Sus pensamientos comenzaban a volverse más difusos cuanto más bajaba el vaso que tenía ya por aquellas horas frente a ella. El ruído a su alrededor, que hasta entonces le había sido ajeno, comenzó a inundarle los oídos hasta que pronto se volvió insoportable. Risas, conversaciones divertidas y una música ensordecedora parecía complacer a las decenas de personas que en aquellos pocas horas transcurridas desde que estaba sentada en aquel bar se habían reunido a su alrededor para dar rienda suelta a un sentimiento tan lejano como añorado para ella. Algo tan sobrevalorado y caro como la felicidad.

- Señorita, vamos a cerrar.- la sobresaltó el camarero al cabo de lo que le precieron pocos minutos- Debería irse.- la miraba extrañado. Ella le dedicó una mirada fría y sin decir nada se levantó. Cogió el bolso de la mesa y en cuanto se puso en pie notó cómo sus piernas no conseguían sostenerla. Joder, había bebido demasiado y ahora no sabría cómo llegar a su estúpida casa nueva.

De todas formas, por qué querría irse allí? Apenas llevaba dos semanas y todavía le quedaban otras tantas por delante de insufrible aburrimiento hasta que la enviaran a aquella...cárcel de niños pijos donde la iban a encerrar durante el curso. Prefería estar sola antes que aguantar las discusiones, las miradas analíticas que parecían estar esperando que se rompiera de nuevo, el control sobre cada uno de sus movimientos cada vez que iba al baño o salía a tirar la jodida basura. Aquel era su primer día de libertad, y aunque sabía que no debía haberse escapado de casa, no podía evitar una gran satisfacción por haber salido de aquella especie de prisión preventiva a la que la llevaban sometiendo sus padres desde hacía meses, cuando ocurrió... el accidente. ¿Cómo pretendían que lo superase si no le dejaban hacer una vida normal?. Quizá eso nunca sería posible para ella, pero al menos sí pensaba permitirse el lujo de contemplar el mundo que la rodeaba desde el abismo y sin sujeción. La adrenalina. Sólo aquello la hacía sentir que continuaba bombeando sangre aquella piedra interna a la que llamaban corazón.

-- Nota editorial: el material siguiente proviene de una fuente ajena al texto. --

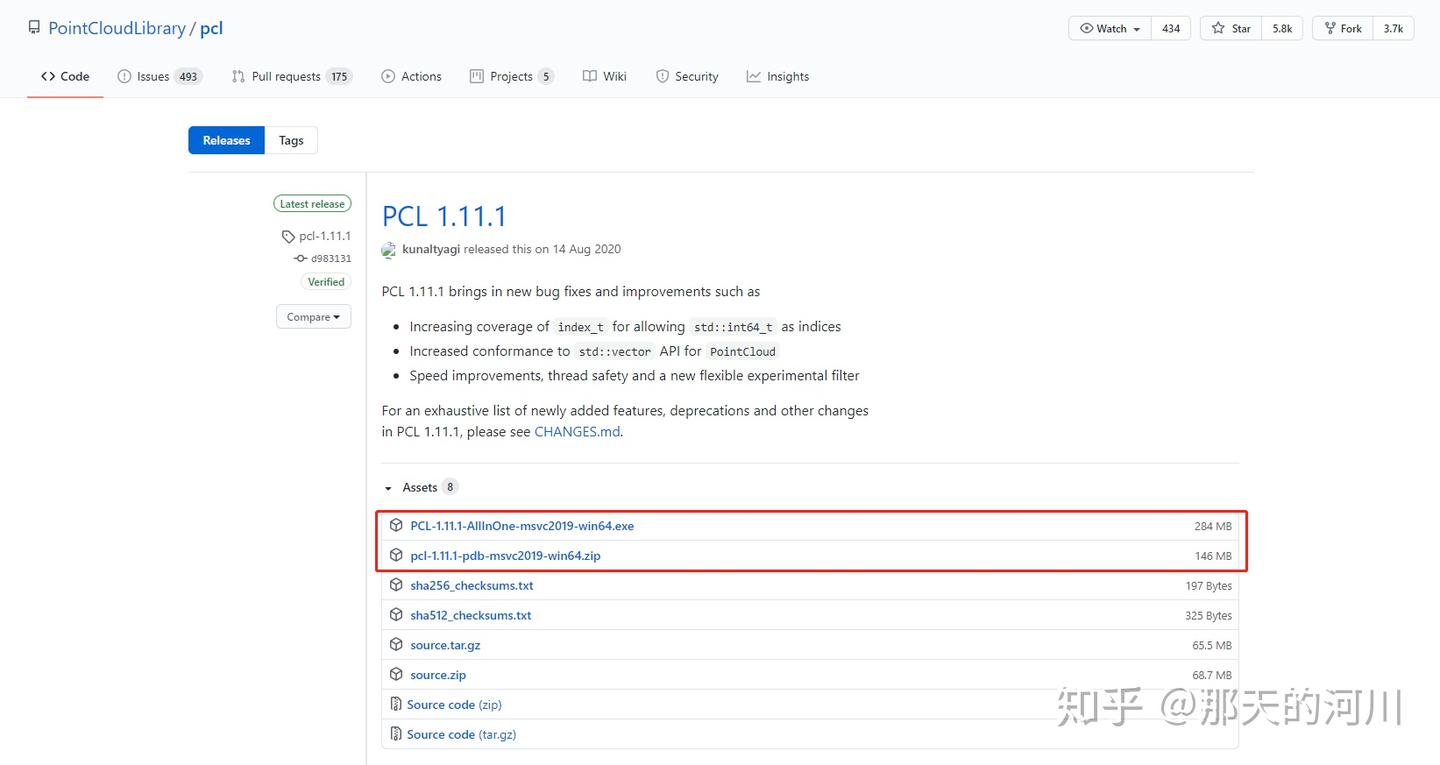Screen dimensions: 1440x765
Task: Switch from Releases to Tags view
Action: click(x=290, y=140)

La brisa nocturna le golpeó la cara en cuanto salió al exterior. Se abrazó a sí misma en un gesto inconsciente e inútil de mantener el calor y comenzó a caminar con dificultad a lo largo de aquella concurrida avenida. Hubo un tiempo en que había temido a la soledad más que a cualquier otra cosa. Siempre tenía que estar rodeada de sus amigos, sus padres, o como mínimo por aquel gato que tenían en su infancia llamado Rizo que ronroneaba siempre a los pies de la cama de Stella. Sin embargo había abrazado esa soledad como una vieja amiga de la que ir con la mano, y juntas se habían adentrado hace tiempo en el camino de las sombras del que nadie más volvía a salir. Lo que realmente la asustaba ahora era la gente, el calor, la cercanía. Quizá se hubiera convertido en un bloque de hielo sin darse cuenta. Al fin y al cabo, el último rayo de sol se había apagado hacía mucho tiempo, y el invierno se estaba extendiendo tanto que todo lo que pisaba estaba muerto.